This may be the most active year yet for al Qaeda affiliate Jama’at Nasr al-Islam wal Muslimin (JNIM) and the Islamic State in the Greater Sahara (ISGS) in West Africa. The Armed Conflict Location & Event Data Project (ACLED) reported that in 2022, violence in Burkina Faso and Mali “reached the highest levels ever recorded by ACLED.” The United States has met this threat with cautious levels of military training and assistance and a 10-Year Strategic Plan to Prevent Conflict and Promote Stability in Coastal West Africa as part of the Global Fragility Act. The United Nations has emphasized the need for comprehensive and complementary counterterrorism approaches. While the 10-year Plan and the U.N.’s stance promote sustainable counterterrorism approaches, opportunities for implementation are being directly threatened by another foreign party: the PMC Wagner Group. These Russian paramilitary forces are already in Mali and positioning to be in Burkina Faso, intent on delivering heavy-handed blows to terrorist groups – strikes that have also hit and terrorized civilians. Wagner’s presence is exacerbating the terrorist threat while masquerading as a solution to perceived security gaps.  

Problems With Hard-Power Support 

In addition to the Wagner Group’s presence, African hard-power military assistance could be employed to address the terrorist threat. For example, Rwanda recently promised military support to Coastal West African state Benin, but Rwanda is ranked as “not free” in the Freedom in the World 2022 index and is responsible for its own human rights infractions against civilians in Central Africa.  

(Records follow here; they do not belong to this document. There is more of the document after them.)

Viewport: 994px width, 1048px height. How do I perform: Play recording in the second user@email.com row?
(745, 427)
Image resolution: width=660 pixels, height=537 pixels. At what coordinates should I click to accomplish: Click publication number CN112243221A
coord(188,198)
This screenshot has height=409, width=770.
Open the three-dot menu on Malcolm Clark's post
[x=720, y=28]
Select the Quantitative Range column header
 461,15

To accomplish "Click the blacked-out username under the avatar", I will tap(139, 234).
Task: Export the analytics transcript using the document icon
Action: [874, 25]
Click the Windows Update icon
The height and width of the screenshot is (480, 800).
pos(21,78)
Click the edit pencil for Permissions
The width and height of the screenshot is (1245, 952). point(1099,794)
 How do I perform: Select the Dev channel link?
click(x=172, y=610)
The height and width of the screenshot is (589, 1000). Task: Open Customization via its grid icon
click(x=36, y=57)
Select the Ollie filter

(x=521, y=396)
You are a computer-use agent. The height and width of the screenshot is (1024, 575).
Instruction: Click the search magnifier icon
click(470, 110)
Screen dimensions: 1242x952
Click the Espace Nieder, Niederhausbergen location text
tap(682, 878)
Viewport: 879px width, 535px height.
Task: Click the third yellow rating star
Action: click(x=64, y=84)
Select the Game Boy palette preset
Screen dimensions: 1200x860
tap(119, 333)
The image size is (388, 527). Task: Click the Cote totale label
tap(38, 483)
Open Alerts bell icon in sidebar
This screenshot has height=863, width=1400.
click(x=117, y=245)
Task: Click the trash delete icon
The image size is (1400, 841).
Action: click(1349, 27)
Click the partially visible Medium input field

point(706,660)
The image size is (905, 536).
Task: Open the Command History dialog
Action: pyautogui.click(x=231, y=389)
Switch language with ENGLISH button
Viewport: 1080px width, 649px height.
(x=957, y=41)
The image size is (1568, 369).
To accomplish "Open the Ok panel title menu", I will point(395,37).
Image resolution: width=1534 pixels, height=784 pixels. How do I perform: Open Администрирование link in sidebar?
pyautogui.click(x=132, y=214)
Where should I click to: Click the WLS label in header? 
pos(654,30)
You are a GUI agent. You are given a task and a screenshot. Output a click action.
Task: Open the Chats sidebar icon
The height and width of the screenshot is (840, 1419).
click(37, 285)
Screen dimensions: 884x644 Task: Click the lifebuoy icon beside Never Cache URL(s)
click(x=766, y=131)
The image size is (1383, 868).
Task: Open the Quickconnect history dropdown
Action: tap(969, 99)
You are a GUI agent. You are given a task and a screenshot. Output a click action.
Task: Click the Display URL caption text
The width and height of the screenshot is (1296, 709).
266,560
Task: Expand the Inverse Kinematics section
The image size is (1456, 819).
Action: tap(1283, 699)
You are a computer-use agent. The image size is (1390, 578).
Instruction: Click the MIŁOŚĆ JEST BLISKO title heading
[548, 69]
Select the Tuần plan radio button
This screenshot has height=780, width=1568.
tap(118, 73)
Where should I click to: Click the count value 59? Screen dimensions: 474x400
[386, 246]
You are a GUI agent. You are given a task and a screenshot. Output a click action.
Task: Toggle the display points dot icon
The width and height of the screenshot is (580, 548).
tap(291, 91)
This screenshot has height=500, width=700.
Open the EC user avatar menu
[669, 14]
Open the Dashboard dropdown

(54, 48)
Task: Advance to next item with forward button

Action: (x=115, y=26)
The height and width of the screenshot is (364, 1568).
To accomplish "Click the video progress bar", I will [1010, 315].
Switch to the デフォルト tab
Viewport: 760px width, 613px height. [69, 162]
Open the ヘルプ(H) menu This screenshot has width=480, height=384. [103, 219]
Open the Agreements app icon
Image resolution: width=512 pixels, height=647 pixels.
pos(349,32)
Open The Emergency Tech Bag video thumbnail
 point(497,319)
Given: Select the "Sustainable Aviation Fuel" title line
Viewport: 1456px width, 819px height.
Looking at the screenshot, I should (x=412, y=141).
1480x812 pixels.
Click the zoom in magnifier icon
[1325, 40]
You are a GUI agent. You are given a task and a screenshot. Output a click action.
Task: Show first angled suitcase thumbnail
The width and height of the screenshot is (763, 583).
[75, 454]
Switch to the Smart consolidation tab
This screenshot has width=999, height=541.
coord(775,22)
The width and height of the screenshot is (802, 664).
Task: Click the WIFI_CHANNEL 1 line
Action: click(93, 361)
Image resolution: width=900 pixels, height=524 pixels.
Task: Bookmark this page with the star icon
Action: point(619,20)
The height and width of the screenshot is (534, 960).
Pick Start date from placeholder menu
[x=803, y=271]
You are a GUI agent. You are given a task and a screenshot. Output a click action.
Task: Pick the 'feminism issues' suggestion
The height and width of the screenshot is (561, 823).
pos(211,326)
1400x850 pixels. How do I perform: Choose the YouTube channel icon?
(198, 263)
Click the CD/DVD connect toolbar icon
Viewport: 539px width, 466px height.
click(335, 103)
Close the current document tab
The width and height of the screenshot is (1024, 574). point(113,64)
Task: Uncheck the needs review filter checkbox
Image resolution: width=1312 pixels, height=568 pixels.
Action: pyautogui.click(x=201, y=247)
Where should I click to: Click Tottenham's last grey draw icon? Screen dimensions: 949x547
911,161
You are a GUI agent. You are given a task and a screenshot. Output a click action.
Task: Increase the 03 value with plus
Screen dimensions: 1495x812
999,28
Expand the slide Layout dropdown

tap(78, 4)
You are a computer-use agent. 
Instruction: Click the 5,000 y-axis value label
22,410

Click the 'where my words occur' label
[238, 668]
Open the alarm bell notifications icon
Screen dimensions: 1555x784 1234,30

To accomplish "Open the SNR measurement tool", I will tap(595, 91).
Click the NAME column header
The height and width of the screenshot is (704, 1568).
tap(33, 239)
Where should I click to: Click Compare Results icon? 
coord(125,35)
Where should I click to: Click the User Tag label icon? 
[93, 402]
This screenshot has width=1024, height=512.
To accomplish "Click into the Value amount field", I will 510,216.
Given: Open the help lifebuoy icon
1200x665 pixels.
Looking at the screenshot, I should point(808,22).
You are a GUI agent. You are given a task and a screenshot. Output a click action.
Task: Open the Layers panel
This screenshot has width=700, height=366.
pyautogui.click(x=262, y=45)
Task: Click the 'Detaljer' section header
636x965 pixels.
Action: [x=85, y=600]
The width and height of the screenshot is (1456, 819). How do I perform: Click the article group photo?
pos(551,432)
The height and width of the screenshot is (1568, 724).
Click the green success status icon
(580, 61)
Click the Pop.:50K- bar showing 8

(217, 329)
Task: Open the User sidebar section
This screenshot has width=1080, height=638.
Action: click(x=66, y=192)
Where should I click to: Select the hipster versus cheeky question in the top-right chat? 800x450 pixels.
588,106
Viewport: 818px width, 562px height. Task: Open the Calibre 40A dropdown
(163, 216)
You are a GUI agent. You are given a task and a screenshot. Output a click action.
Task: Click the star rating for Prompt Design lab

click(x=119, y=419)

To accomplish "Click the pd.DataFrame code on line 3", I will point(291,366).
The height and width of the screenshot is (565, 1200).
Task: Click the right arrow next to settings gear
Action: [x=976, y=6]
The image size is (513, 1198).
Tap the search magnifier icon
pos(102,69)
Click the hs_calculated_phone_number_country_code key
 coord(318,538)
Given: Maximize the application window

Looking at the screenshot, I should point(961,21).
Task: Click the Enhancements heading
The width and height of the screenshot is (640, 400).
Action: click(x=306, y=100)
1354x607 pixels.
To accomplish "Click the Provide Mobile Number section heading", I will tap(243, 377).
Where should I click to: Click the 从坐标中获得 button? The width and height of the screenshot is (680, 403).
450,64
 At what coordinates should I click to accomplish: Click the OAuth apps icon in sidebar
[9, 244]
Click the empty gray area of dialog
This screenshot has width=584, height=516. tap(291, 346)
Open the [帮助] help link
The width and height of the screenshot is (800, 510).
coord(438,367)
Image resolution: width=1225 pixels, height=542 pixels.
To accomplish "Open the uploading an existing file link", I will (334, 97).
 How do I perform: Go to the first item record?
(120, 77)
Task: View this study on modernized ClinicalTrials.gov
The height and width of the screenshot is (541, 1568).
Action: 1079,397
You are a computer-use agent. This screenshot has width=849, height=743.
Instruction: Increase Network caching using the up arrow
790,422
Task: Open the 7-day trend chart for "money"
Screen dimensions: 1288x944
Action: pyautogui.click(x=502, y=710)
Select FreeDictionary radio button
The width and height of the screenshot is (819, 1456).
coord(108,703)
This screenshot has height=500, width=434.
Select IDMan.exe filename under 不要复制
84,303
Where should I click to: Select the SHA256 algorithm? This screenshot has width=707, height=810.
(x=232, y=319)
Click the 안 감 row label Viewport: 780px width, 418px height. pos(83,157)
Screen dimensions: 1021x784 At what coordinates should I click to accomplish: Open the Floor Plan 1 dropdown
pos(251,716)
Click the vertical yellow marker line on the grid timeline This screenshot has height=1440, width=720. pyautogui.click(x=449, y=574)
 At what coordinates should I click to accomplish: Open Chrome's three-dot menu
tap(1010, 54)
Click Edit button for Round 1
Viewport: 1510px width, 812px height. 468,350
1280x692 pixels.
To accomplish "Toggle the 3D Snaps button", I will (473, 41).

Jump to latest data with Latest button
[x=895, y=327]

Without a clear alternative, West African countries facing terrorist violence will prioritize a hard military counterterrorism strategy. The military partnerships that hinge on attacking JNIM and ISGS will only create a stronger threat in West Africa and could strengthen global terrorism networks. West Africa needs help to mitigate this threat responsibly. The U.S. can help prioritize and implement sustainable counterterrorism by integrating its military assistance and training strategies with its prevention and conflict stabilization efforts.  

Coastal countries are requesting U.S. security assistance, according to author conversations with officials at the State Department. Considering the steadily increasing terrorist threat and U.S. interest in stemming African countries’ preference of partnering with Russia, the U.S. may answer these calls.  

Currently, based on the author’s research and observation of these groups, al Qaeda and ISIS affiliates across Africa do not target the United States, but direct engagement  with these groups could make the U.S. a target, especially considering the global networks’ targeting history. However, Washington can work closely with and through its partners in Africa to mitigate the threat of terrorist groups in West Africa changing their targeting to outside the region. By clearly articulating its commitments in the region, the U.S. can build the stronger relationships needed to operate with and through its African partners. 

To mitigate al Qaeda and ISIS’s rise in West Africa, military assistance from the U.S. must be implemented in a way that works alongside efforts to develop and prevent violent extremism in the region. The 10-year U.S. Strategy to Prevent Conflict and Promote Stability in Coastal West Africa will require continued focus, implementation, and integration with other U.S. and partner efforts.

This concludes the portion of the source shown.